Liquefaction seen over wide areas along Tokyo Bay

[Photo: Manholes sit pushed up from the ground from the recent earthquake in Urayasu, Japan.] 

Liquefaction was reported in many areas along Tokyo Bay from Chiba to Kanagawa prefectures after the March 11 earthquake, pushing up manholes and wrecking homes and roads.

The watery sand that gushed from the ground during the earthquake formed piles up to 30 centimeters deep on reclaimed land stretching more than 30 kilometers from Mihama Ward, Chiba, to Shin-Kiba in Koto Ward, Tokyo.

The liquefaction left houses and power poles tilting in many areas.

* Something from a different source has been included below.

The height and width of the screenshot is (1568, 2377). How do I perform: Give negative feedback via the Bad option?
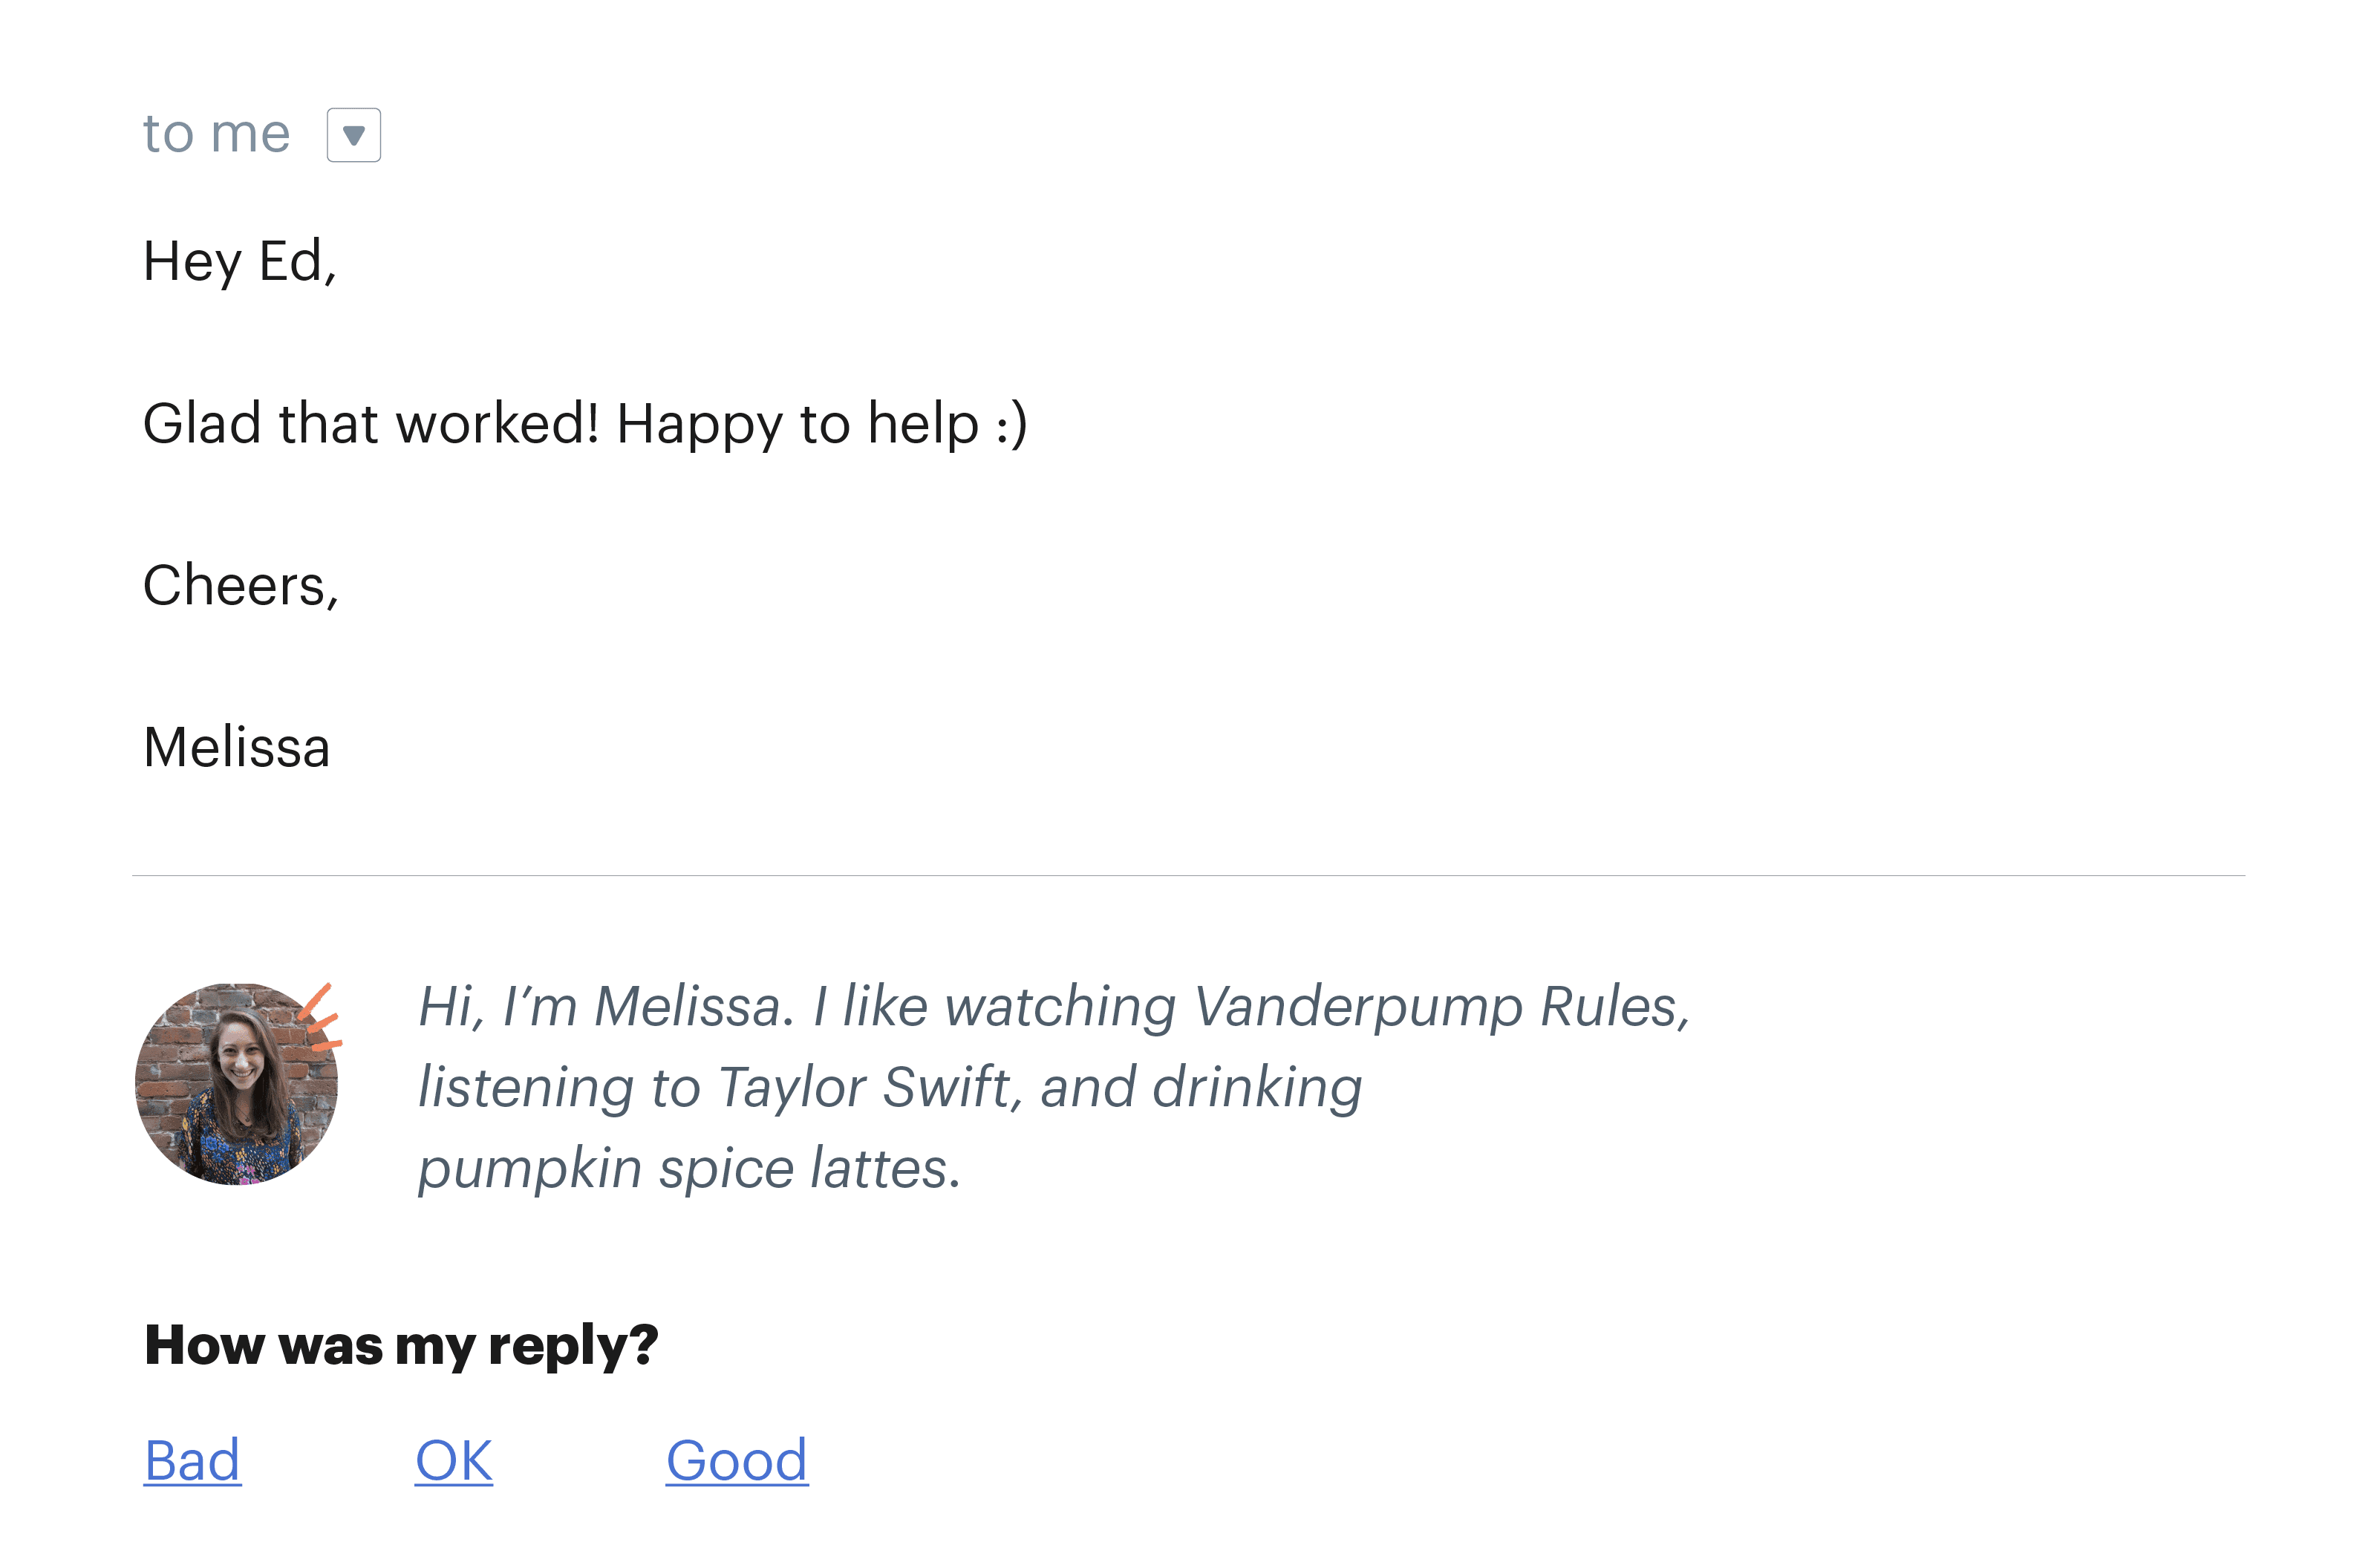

Liquefaction occurs when saturated sandy ground, such as that found in reclaimed land and marshes, is loosened by a strong earthquake. The unconsolidated sand becomes like muddy water. This muddy water gushes up through cracks and opening in sidewalks and roads, and then drains away to leave the sand on the ground.

The latest earthquake caused ground subsidence of up to 50 centimeters, which destroyed underground water and sewerage pipes.

Reclaimed land usually stabilizes with time. Some areas along Tokyo Bay were reclaimed during the Edo period (1603-1867) and before World War II. However, the areas hit hardest by liquefaction during the March 11 earthquake had been reclaimed after the war with sediment taken from the seabed. In those areas, digging down a few meters will reveal a saturated sandy layer.

However, liquefaction did not affect places such as the Makuhari Messe complex in Mihama Ward, Chiba Prefecture, because the land had been drained or cement was mixed in the soil before construction.

The severity of the shaking during the quake also affected the extent of the damage caused.

The earthquake was felt less strongly on reclaimed land from east of Chiba city to Kisarazu in eastern Chiba Prefecture, as well as from Kawasaki to Yokohama, where liquefaction was not a serious problem.

The shaking continued for quite a long time, and the ground where the liquefaction was most severe was still slowly shaking even after liquefaction occurred, expanding the scope of damage.

Many residents are torn over whether to rebuild their damaged houses.

Foundations can be fixed by jacking up a house and doing the repairs. But with the lingering threat of aftershocks, the land could be vulnerable to more damage. Leaving a house as it is, however, could leave it beyond salvaging if liquefaction strikes again.